By Jim Crilly

High speed Internet connections are common these days, but how do you know if you have an appropriate amount and when a problem occurs how do you determine who or what is using all of your bandwidth?

That’s where SNMP and NetFlow come into play. SNMP is useful for getting overall statistics about bandwidth usage per-interface but it doesn’t give any insight into what kind of traffic is passing over the link. Knowing that you’re averaging 80% utilization on your 10Mb pipe is useful because it tells you that you’re not paying for a lot bandwidth that you’re not using and that you’re not under-provisioned.

The initial installation of PRTG on the Windows host is out of the scope of this article, but it’s a simple process. Just download the installer from http://www.paessler.com/prtg and walk through the installation wizard like any other Windows application.

Enabling SNMP on your ASA is pretty simple and you only need to know a few things ahead of time:

  • Access to an ASA running at least 8.2.1 with a privilege 15 account.
  • A Windows host on which to install PRTG.
  • A community string which should be treated similarly to a password.
  • An unused UDP port on the Windows server to receive the NetFlow data.

Once we have those we can enable SNMP and NetFlow on the ASA like so:

  1. Log into the ASA with an SSH client such as PuTTY or SecureCRT with a privileged account and enter configuration mode.
    • ciscoasa> enable
    • ciscoasa config t
    • ciscoasa(config)#
  2. From there we’ll use the snmp-server command to enable the SNMP server on the ASA and tell it from where to allow SNMP traffic. If you’ve renamed the inside interface or the monitoring host traffic will be coming from another interface, e.g. a DMZ, replace the word inside with the proper interface name.
    • ciscoasa(config)# snmp-server community
    • ciscoasa(config)# snmp-server host inside community version 2c
  3. From the same prompt we can enable NetFlow as well and exit config mode.
    • ciscoasa(config)# flow-export destination inside
    • ciscoasa(config)# exit
  4. Now we can add the device to PRTG by logging into PRTG with any web browser and clicking Add Device under the Devices menu on the top left to start the Add Device wizard:
    PRTG 1
  5. For this example I already have a group called Firewalls and will add the device to that.
  6. The first half of the next step asks for basic information such as the name of the device within PRTG, its IP address and lets you select an icon to represent the device within PRTG:
    Add Device to Group Firewalls
  7. The second half of that step lets you select the discovery method and credentials used to access the device. In this case we’ll do a manual discovery, the automatic methods can create a significant number of sensors and the free version is limited to 10. By default the device will inherit all of the credentials from its parent but you can override that by unchecking the inherit box and entering them here.
    Add Sensor Filtering
  8. Because no discovery is done you will now have a blank device with no sensors so we’ll need to create one. From the Overview screen you can either click the Add Sensor link or right-click on the device and hit Add Sensor from the context menu.
    Overview Screen
  9. The Add Sensor screen shows a list of all available sensors with the ability to filter them by either entering some text or clicking on a filter in the 3 columns.
    Add Sensor Screen
  10. Start typing ‘bandwidth’ into the search box and you should see 2 sensors, SNMP Traffic and Windows Network Card.
  11. Click Add This on the SNMP Traffic sensor and the sensor settings screen appears where you can select which interfaces to poll and any additional statistics that you would like polled and graphed as well. As soon as you click Continue the sensor will be added and PRTG will begin polling and graphing the data.

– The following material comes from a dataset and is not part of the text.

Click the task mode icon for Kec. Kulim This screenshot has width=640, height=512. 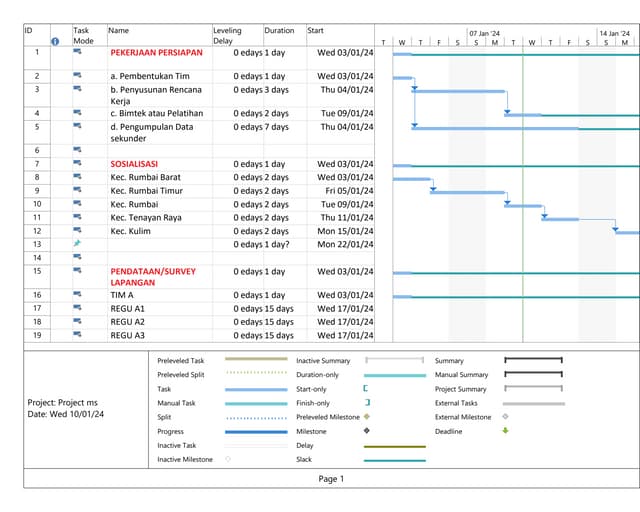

To add the NetFlow sensor repeat steps 8 through 11 but choose the Netflow V9 sensor this time around. In the Netflow V9 settings page you will specify the UDP port chosen above, the IP on which to listen and how the data will be grouped.

Both of those sensors will take a little time to collect enough data for the graphs to be useful. After about 30min you should be able to click on the Netflow sensor and get a nice dashboard with several graphs detailing the traffic passing through your ASA. From there you can drill down into the various views to get an idea of who is using your bandwidth with which protocols and to/from where.

Sensor Netflow

This data can be used to determine just how effectively your company’s bandwidth is being utilized. If you find a large portion of your traffic is being used for non-business related activity like heaving streaming audio/video, Facebook games, etc it may be worthwhile looking into a content filter such as a Barracuda device. Setting this up proactively can also be critical in tracking down malware infections that can monopolize bandwidth while it attempts to spread. Waiting until there’s already a problem means that you won’t have a baseline for comparison and will make tracking down the offending device that much more difficult.